Geoscience Data Analysis and Modeling

Week 1: Introduction to course

Outline: A. Introduction. B. Thoughts on data. C. Precision and Accuracy. D. Exercise 1. E. Databases and spreadsheets. F. Modeling in Excel. G. Grain size measures.


Readings for next lecture:

Chapt. 1. Data Collection and Preparation in Sandilands & Swan, 1995 Introduction to Geological Analysis; Blackwell Science, p. 1-12. This is an intoduction into the basic statistics you will begin to tackle next week. Please read by next week. Take notes.

Chapt. 1 Examples and Principles, in Paulos, John A., 1988, Innumeracy - Mathematical Illiteracy and Its Consequences, Hill and Wang, New York., 135 p. This is a fun introduction into why the skills you will learn in this course are important. Just breeze through this. Read this if you have the time and desire.


Some intro thoughts for the course:

The democratization of science through widely available computing power: We live in a time where almost any employed person can own a supercomputer if they so desire. Even the typical desktop PC has the capacity to do some pretty heavy duty analysis. This puts the power of analysis into many hands, instead of having it housed with a privileged few, as was the case just a decade ago. You have opportunities and power not available to your predecessors of decades ago. Combine this with the ability to acquire or mine data from and disseminate results via the web and again possibilities exist that did not just a decade or two ago. Part of the purpose of this course is to give you the skills you need to explore and make good use of these new possibilities. Feedback suggests these are skills you will definitely use in your careers. This includes the skill of knowing not only what buttons to push or boxes to check, but also of interpretating the results, and recognizing when the results don't make sense.

Familiarity breeds comfort: There is a growing need for quantitative literacy in the earth sciences as the discipline continues to evolve and mature. There can be a major emotional component to how some students approach math. Some initially fear or struggle with math. Interestingly, many earth science majors seem to take to computers quite readily (an impression of mine, not backed by hard data)! This course is based on the realization that both quantitative and computer skills are crucial to earth science and is dedicated to the premise that, taught with a geoscience perspective, such material can become engrossing to earth science majors as they learn to better see and navigate the world that fascinates them. However, recognizing the variable background students bring to this course, we will start from a high school level of math and build from there.

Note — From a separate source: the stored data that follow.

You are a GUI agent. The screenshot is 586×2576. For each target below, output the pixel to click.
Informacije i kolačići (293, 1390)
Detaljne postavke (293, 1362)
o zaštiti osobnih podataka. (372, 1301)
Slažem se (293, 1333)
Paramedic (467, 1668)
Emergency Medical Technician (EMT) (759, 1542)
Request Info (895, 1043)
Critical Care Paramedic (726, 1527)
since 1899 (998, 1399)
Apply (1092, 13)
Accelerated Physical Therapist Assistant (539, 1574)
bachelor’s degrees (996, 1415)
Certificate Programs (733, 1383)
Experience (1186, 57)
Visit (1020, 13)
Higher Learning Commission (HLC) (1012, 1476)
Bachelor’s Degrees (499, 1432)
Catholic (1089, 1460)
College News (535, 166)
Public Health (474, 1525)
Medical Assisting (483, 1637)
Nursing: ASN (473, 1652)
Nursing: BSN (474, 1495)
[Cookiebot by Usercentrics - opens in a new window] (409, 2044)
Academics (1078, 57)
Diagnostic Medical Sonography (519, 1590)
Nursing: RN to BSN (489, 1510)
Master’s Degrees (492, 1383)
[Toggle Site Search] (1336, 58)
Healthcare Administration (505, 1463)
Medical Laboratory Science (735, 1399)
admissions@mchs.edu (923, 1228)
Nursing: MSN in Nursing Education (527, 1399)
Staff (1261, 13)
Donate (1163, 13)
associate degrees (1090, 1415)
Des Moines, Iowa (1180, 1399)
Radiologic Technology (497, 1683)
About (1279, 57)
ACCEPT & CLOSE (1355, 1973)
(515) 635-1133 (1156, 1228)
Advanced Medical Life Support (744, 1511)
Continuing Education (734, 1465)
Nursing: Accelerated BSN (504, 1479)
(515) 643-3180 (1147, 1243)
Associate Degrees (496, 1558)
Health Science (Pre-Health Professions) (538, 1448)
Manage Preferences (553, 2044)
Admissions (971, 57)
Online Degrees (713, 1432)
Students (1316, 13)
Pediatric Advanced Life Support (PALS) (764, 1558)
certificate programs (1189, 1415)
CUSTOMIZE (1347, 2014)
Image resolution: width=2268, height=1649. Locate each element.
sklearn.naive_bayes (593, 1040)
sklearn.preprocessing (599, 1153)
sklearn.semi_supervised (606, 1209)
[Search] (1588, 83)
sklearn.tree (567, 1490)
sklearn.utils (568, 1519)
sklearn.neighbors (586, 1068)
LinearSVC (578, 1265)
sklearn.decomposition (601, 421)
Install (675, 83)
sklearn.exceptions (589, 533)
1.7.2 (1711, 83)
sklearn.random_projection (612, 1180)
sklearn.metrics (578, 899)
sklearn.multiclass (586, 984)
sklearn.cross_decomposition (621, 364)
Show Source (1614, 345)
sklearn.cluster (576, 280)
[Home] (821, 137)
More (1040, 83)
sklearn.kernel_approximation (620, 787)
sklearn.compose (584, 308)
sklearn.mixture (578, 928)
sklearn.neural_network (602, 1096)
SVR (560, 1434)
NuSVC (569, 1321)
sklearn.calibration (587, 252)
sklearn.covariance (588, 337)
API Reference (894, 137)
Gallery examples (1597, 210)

Statistics as a basic life skill: Somewhere inside our brains are statistical routines of some type. They are clearly fundamentally different from those encoded in Excel software, which is probably a good thing for both parties . We use our 'intuitive statistical routines' in conducting risk assesment all the time. In Omaha the classic example is - can I make it through this yellow light. When hiking the risk might be ­ will I get sick if drink this water. . When climbing a mountain side the assessment might be of the stability of a hand hold. The basis of this internal risk assessment is in part the statistics of past experience and data input of the moment. The biophysics is partly in how past experience rewires our brain, through a combination of event repetition and associated pleasure or pain. If several of the recent holds on a particular climb had given way (crappy rock) then one makes extra sure the rope is secure. Natural selection has favored those people with better internal routines. Sometimes it doesn't work (Hey yaall - watch this!). Physical evolution hasn't permitted development of appropriate hardwired routines for dealing with the modern technologic world, and indeed the pace of technologic changes does not permit this. Cultural evolution and the growth of knowledge has developed to meet the need through the development of logic, statistics, decision science, and common sense. However, the nature of the universe assures us that even if statistical analysis provides a 99% confidence of success, it is still a risk and you have the 1% of failures. Failure could be a bad analytic routine, or it could be just plain bad luck. The Darwin awards highlight spectacular failures in risk assessment routines, otherwise usually known as intense stupidity, a.k.a. a bad analytic routine. Statistics is very much rooted in the real world, is fundamental to decision making and risk assessment, and is accessible in some form or another to the great majority of people.


Data

Data is information that you can see patterns in, that you can draw generalizations from, that you can use to test ideas. Data is a basic currency of science, it is highly valued. But to understand its worth you must understand exactly how it was produced. Some data is much more valuable than other data. Data can be worthless in certain contexts. Context, or the questions of interest, are of course crucial. The value of the data is determined by the questions you hope to answer with it, by the type of insights you hope to gain from it. The concept of defines data is also fairly complex. One can think of primary and secondary data. Conclusions based on one set of data, can then become data in another study. Isotope ratios measured in a mass spectrometer, are used to estimate/model the time of crystallization. The age of crystallization becomes a data point when looking at a plot of igneous activity with time.

Basic types of data:

What are fundamental measures in physical science:

Common types of data in geoscience (this list is far from exhaustive):

Sampling plans and protocols: This is extremely important. It is often what determines the value of your data. A bad sampling plan results in worthless data. The sampling plan is highly dependent on the situation and on the questions being addressed. We will discuss sampling plans as we go along in this course. Some basic types of spatial sampling plans are: grids, random, clustered, traverse. For the non-random patterns many variations exist. For example, for the traverse you can have regular spacing, or exponentially increased spacing. Consider the different types of different temporal sampling plans that might exist.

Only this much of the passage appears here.